If the title applies only to one person in an organization, insert the word “the” in a construction that uses commas: 
“Joe Jefferson, the deputy secretary, spoke to the group.”

Capitalize and spell out formal titles such as professor, dean, president, chancellor, chairman, etc., when they precede a name. Lowercase elsewhere: “former Chancellor and Provost Eleanor Brantley Schwartz;” or “George Russell, former chancellor, spoke at the event.”

Lowercase modifiers such as “political science,” as in “political science Professor Ben Martin” or “department” in “department Chair Burton Dunbar.”

Apply these guidelines to book titles, movie titles, opera titles, play titles, poem titles, song titles, television program titles, and the titles of lectures, speeches and works of art.

    • Capitalize the principal words, including prepositions and conjunctions of four or more letters in all examples.
    • Capitalize an article – a, an, the – or words of fewer than four letters only if it is the first or last word in the title.
    • Italicize major works and the names of magazines, books, journals and newspapers: Time magazine.
    • Capitalize the names of motion pictures, radio and TV programs: Raiders of the Lost Ark, Frazier.
    • Quote marks around the names of articles appearing in magazines, newspapers or journals, i.e., “Analysis of Antitoxins in Pharmacology,” or the names of art exhibitions, i.e., “Still Life: Photography at Its Best.”


In general, the preferred form for mention of academic degrees is to use a phrase such as “Jim Phillips, who has a doctorate in physics ….”

In articles and materials prepared for academic audiences or on-campus use, or in materials where the credentials of the person are necessary to establish credibility, the title “Dr.” may be used for holders of Ph.D. or honorary degrees.

Do not continue the use of “Dr.” in subsequent references.

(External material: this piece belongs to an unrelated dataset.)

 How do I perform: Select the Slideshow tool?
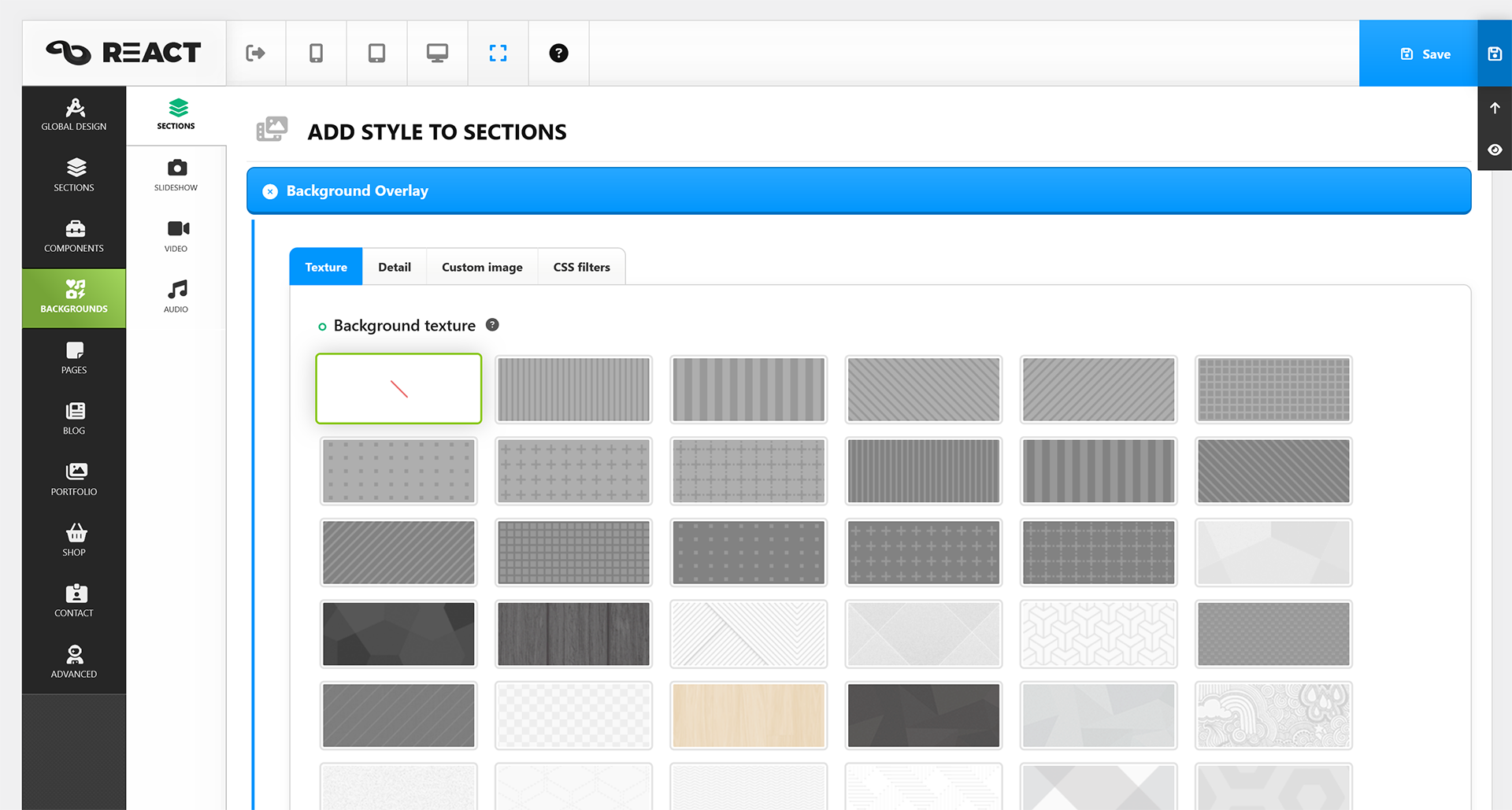pyautogui.click(x=176, y=175)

LEGISLATIVE TITLES Use “Rep., Reps., Sen. and Sens.” as formal titles before one or more names in regular text. Spell out and capitalize these titles before one or more names in a direct quotation. Spell out and lowercase “representative” and “senator” in other uses.

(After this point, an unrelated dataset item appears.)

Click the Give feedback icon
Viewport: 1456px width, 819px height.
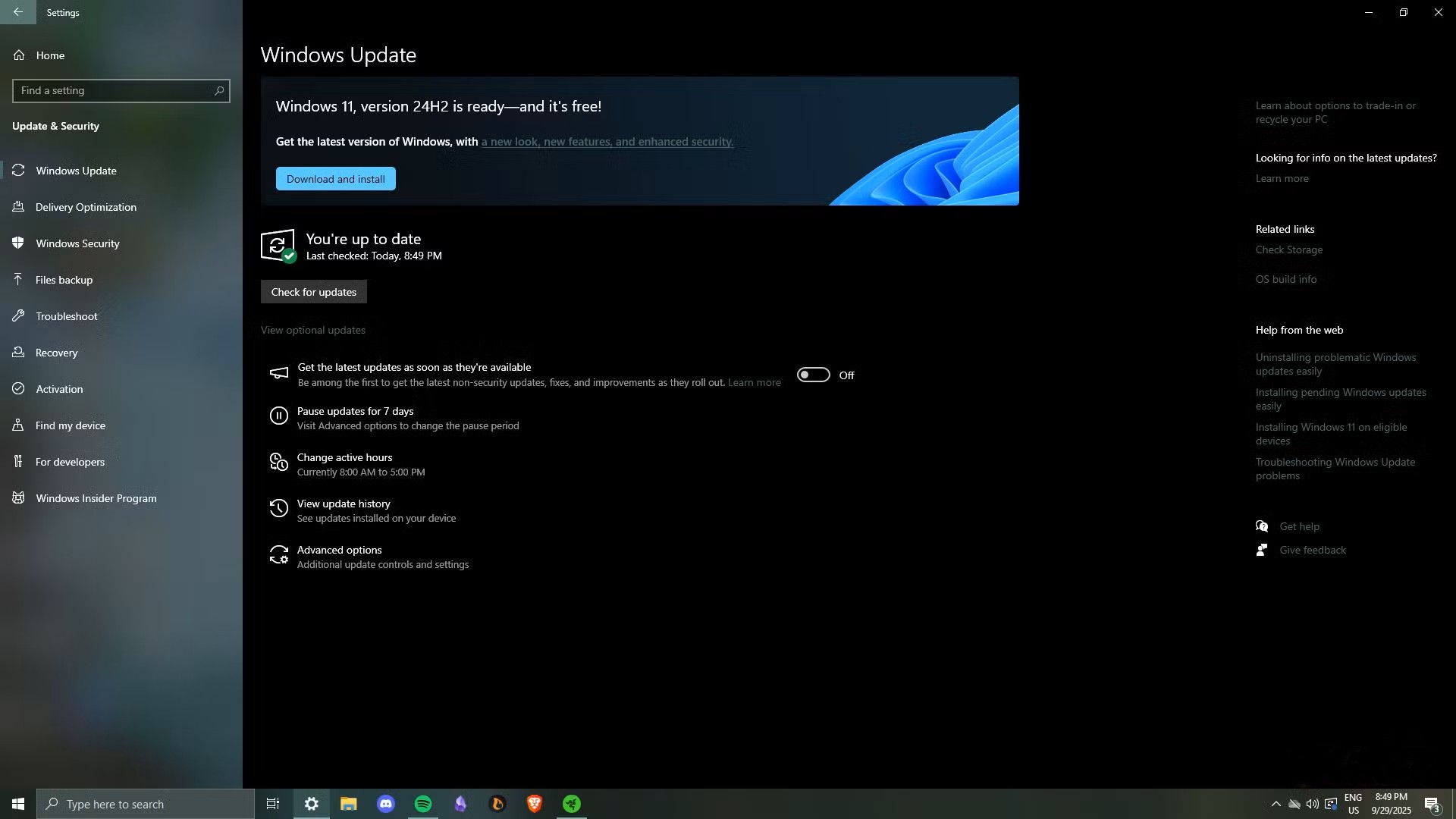1261,550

Spell out other legislative titles in all uses. Capitalize when they are used before a name. Lowercase in other uses.

Add “U.S.” or “state” before a title only if necessary to avoid confusion.

Theatre: Not theater

try and/try to: Correct: “She will try to pass the test.” Incorrect: “She will try and pass the test.”

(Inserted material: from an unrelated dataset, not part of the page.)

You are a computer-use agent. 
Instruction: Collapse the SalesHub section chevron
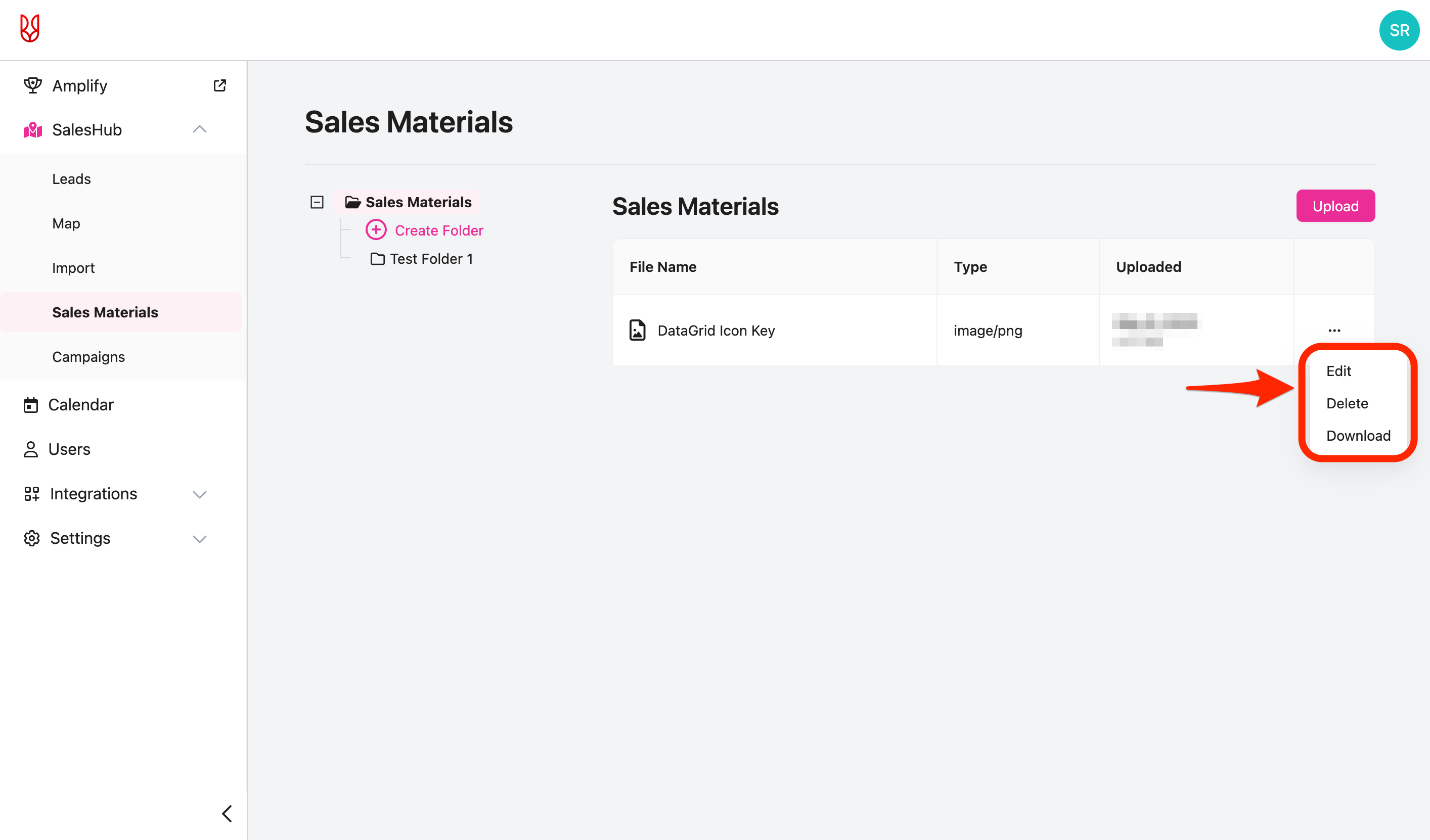coord(199,129)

use, utilize: Grammar experts note no discernible reason to substitute “utilize” for “use,” because they have the same meaning. Rene Cappon, in “Guide to Good Writing” says “Why choose the longer and ugly word over the short and crisp one? Use use.”

Web site: Use as two words: “Web site.”

World Wide Web: On second reference, it’s acceptable as “the Web.”


  • After: No hyphen when used to form a noun: aftereffect. Follow with hyphen when used to form compound modifiers: after-dinner drink
  • Co- : Retain the hyphen when forming nouns, adjectives and verbs that indicate occupation or status co-chair. Use no hyphens in other combinations cooperative, coeducation.
  • Ex: Use no hyphen for words when used in the sense of out of. Hyphenate when used in the sense of former
  • Full-: Hyphenate when used to form compound modifiers, i.e. works full time vs. full-time job.
  • Honorary Degrees: All references should specify degree was honorary. Do not use Dr. before the name.
  • In-: No hyphen when it means not inaccurate. 
  • -In: Precede with hyphen, i.e. walk-in
  • Part-: As in part-time (adjective), or part time (noun and adverb)


Use Arabic numerals (1,2,3,4,5,6,7,8,9,0) unless Roman numerals (I,V,X,L) are specifically required.

For uses not covered by the following listings spell out whole numbers below 20, use figures for 20 and above.

In a series
Apply the appropriate guidelines, even if that means using two different styles:
“They had 12 hamburgers, five hot dogs and only 10 buns.” “She had three three-hour classes, two four-hour classes, and she bought 10 three-ring binders to keep her notes straight.”

Large numbers
When large numbers must be spelled out, use a hyphen to connect a word ending in “y” to another word; do not use commas between other separate words that are part of one number twenty, thirty; twenty-two; thirty-three; two hundred fifty-four.